> Exercise brief
Copy out, word for word, the stretch from the line containing "You are a computer-use agent." through the end of the lines. Leave the pictures out of your answer.

> Entries for item positions
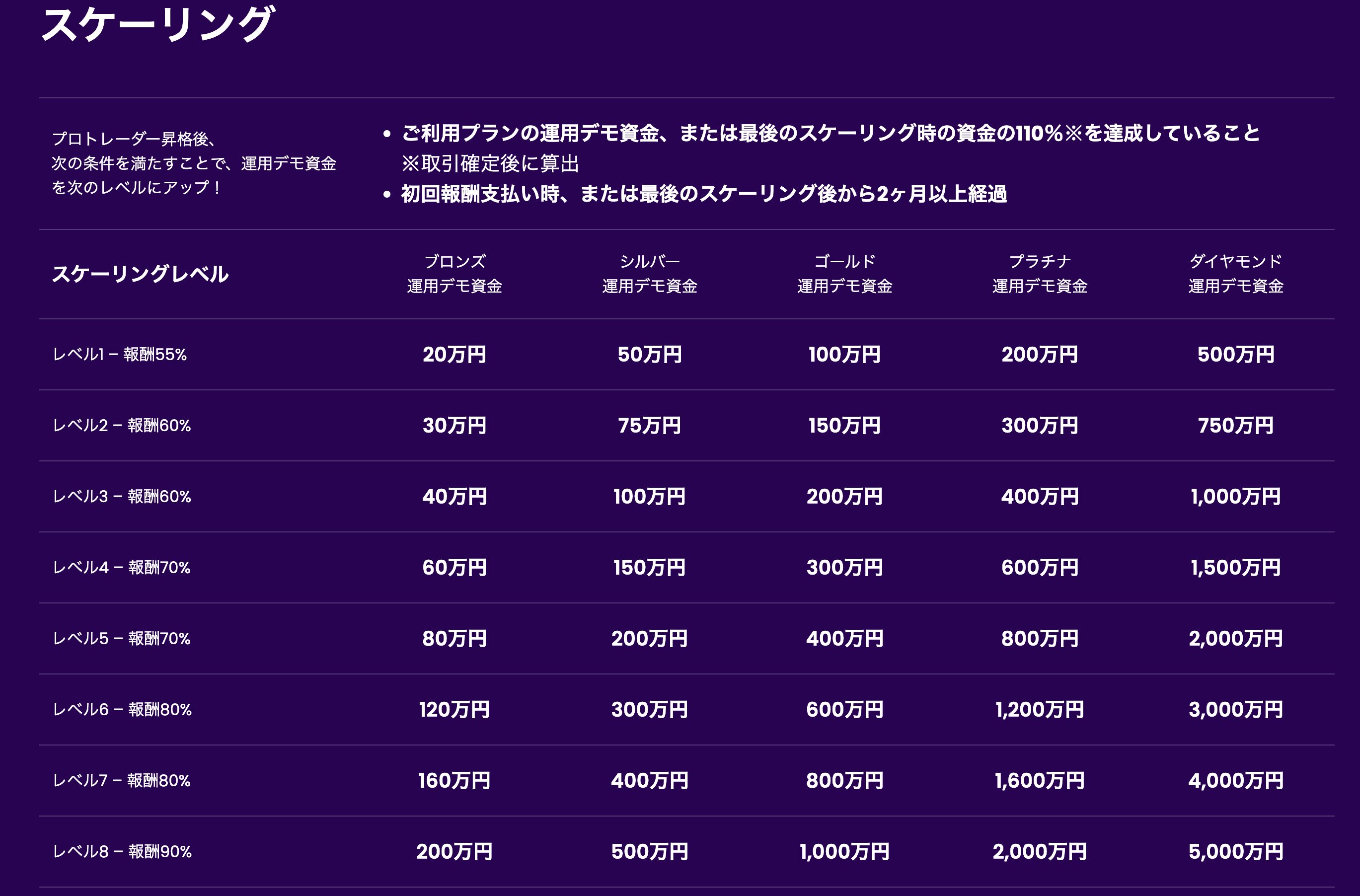The height and width of the screenshot is (896, 1360).
Task: Click the スケーリングレベル table header
Action: (140, 274)
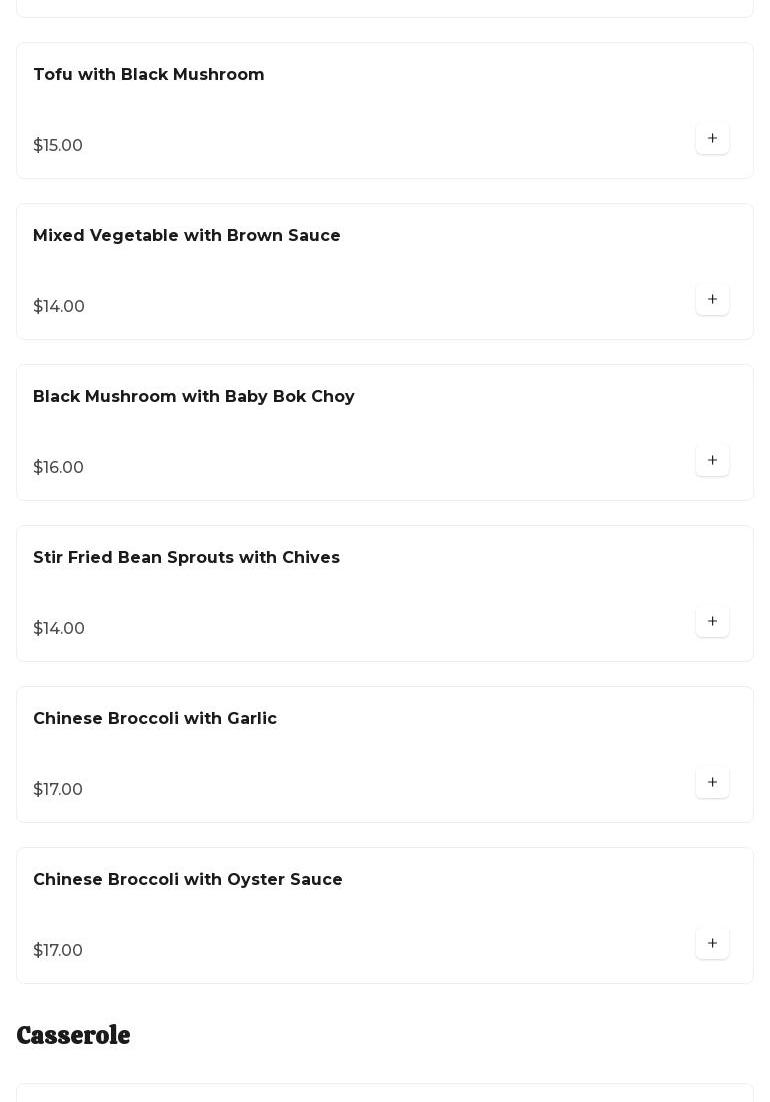Add Mixed Vegetable with Brown Sauce

(712, 300)
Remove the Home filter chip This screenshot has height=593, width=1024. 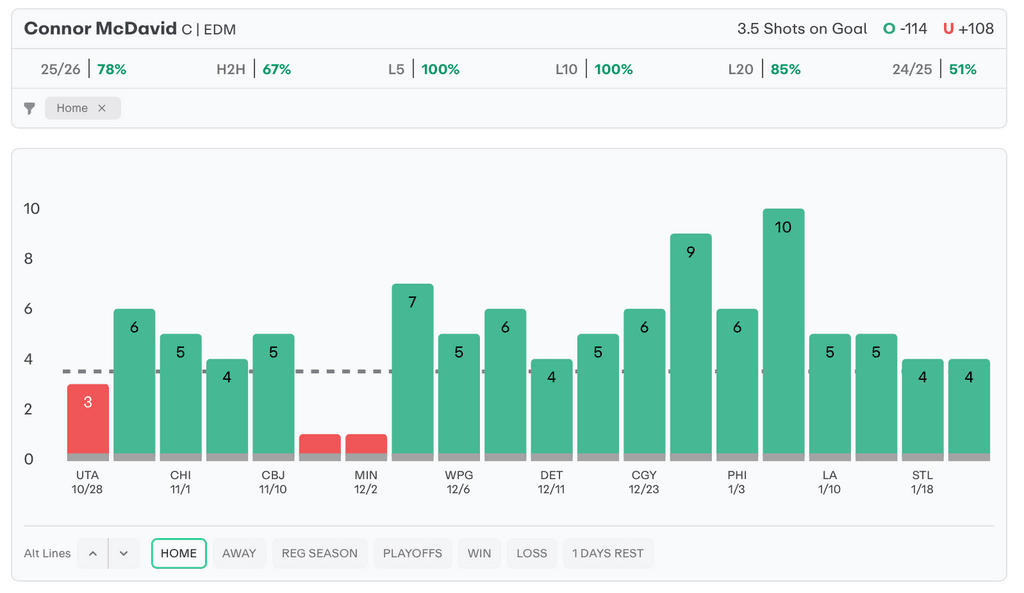(x=102, y=108)
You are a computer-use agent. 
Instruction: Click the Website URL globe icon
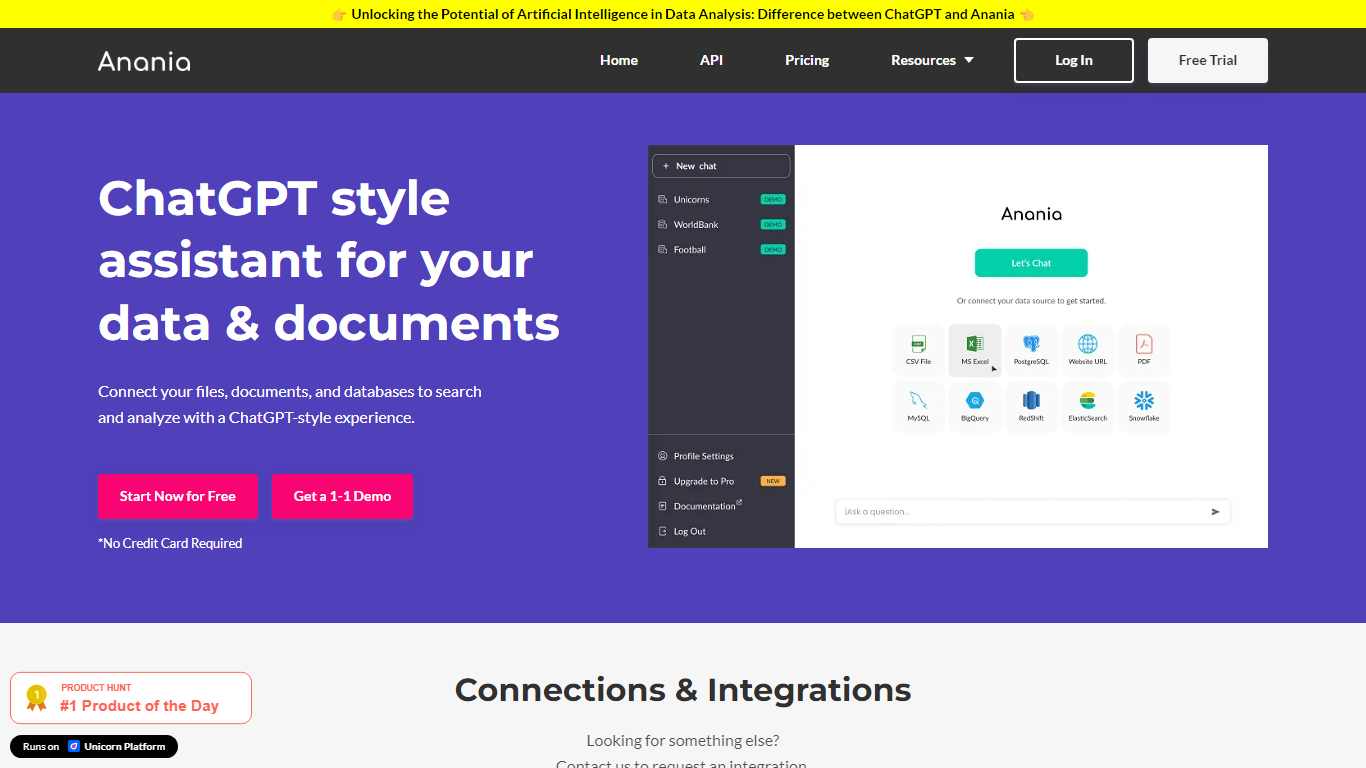pos(1087,345)
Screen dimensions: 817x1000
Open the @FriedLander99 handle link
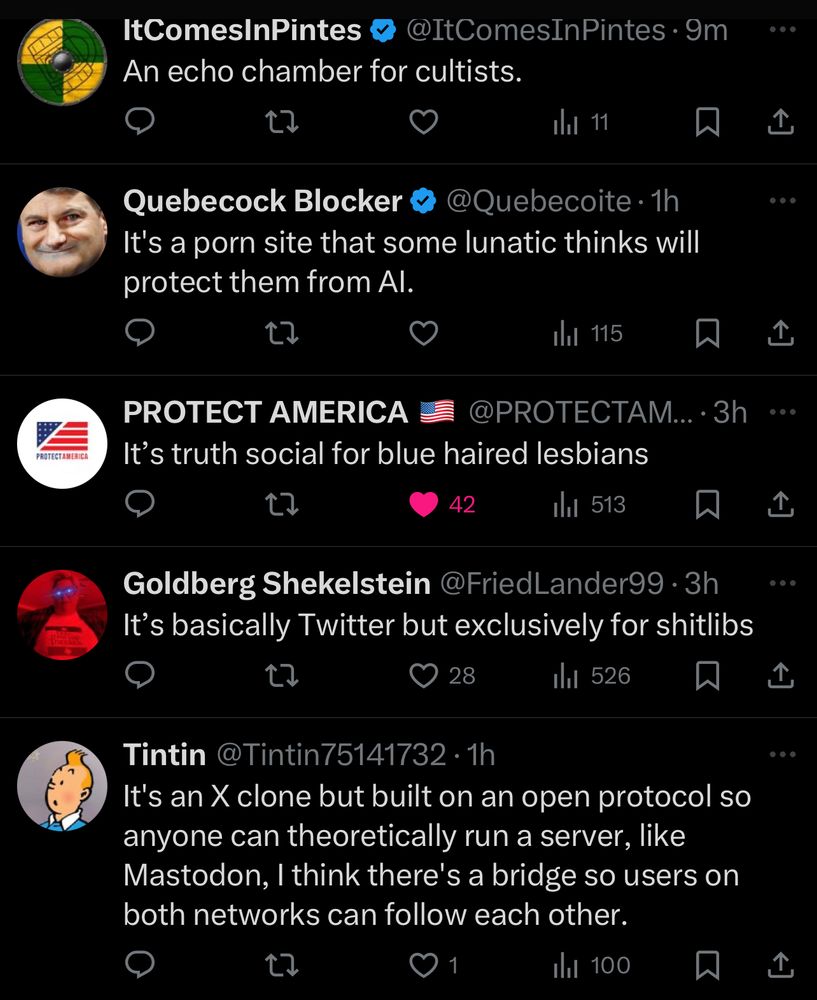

> Full solution
You are a computer-use agent. 
Instruction: Click the Website URL globe icon
pos(1087,345)
Screen dimensions: 817x1000
Open the @FriedLander99 handle link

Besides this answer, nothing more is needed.